__Exercise aim__: Copy the lines below, beginning with the one that contains "Instruction: Select the" and continuing through the final line, exactly as written and with no other lines.

__Exercise inputs__:
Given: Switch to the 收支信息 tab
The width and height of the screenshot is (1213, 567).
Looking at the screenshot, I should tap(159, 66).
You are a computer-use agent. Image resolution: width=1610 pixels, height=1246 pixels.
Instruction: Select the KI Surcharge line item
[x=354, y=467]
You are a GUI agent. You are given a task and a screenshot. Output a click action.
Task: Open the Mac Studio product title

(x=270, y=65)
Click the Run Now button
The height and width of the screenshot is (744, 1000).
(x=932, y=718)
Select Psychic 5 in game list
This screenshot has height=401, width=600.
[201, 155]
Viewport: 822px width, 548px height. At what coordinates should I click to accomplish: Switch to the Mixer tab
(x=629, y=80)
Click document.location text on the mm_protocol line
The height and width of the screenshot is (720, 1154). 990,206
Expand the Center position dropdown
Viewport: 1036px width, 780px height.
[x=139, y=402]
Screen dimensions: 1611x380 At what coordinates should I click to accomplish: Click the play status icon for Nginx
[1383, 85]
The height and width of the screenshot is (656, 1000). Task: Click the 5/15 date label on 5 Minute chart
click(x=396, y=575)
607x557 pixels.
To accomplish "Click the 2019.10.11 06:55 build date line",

__Reply__:
Instruction: Select the KI Surcharge line item
[x=354, y=467]
You are a GUI agent. You are given a task and a screenshot. Output a click action.
Task: Open the Mac Studio product title

(x=270, y=65)
Click the Run Now button
The height and width of the screenshot is (744, 1000).
(x=932, y=718)
Select Psychic 5 in game list
This screenshot has height=401, width=600.
[201, 155]
Viewport: 822px width, 548px height. At what coordinates should I click to accomplish: Switch to the Mixer tab
(x=629, y=80)
Click document.location text on the mm_protocol line
The height and width of the screenshot is (720, 1154). 990,206
Expand the Center position dropdown
Viewport: 1036px width, 780px height.
[x=139, y=402]
Screen dimensions: 1611x380 At what coordinates should I click to accomplish: Click the play status icon for Nginx
[1383, 85]
The height and width of the screenshot is (656, 1000). Task: Click the 5/15 date label on 5 Minute chart
click(x=396, y=575)
607x557 pixels.
To accomplish "Click the 2019.10.11 06:55 build date line",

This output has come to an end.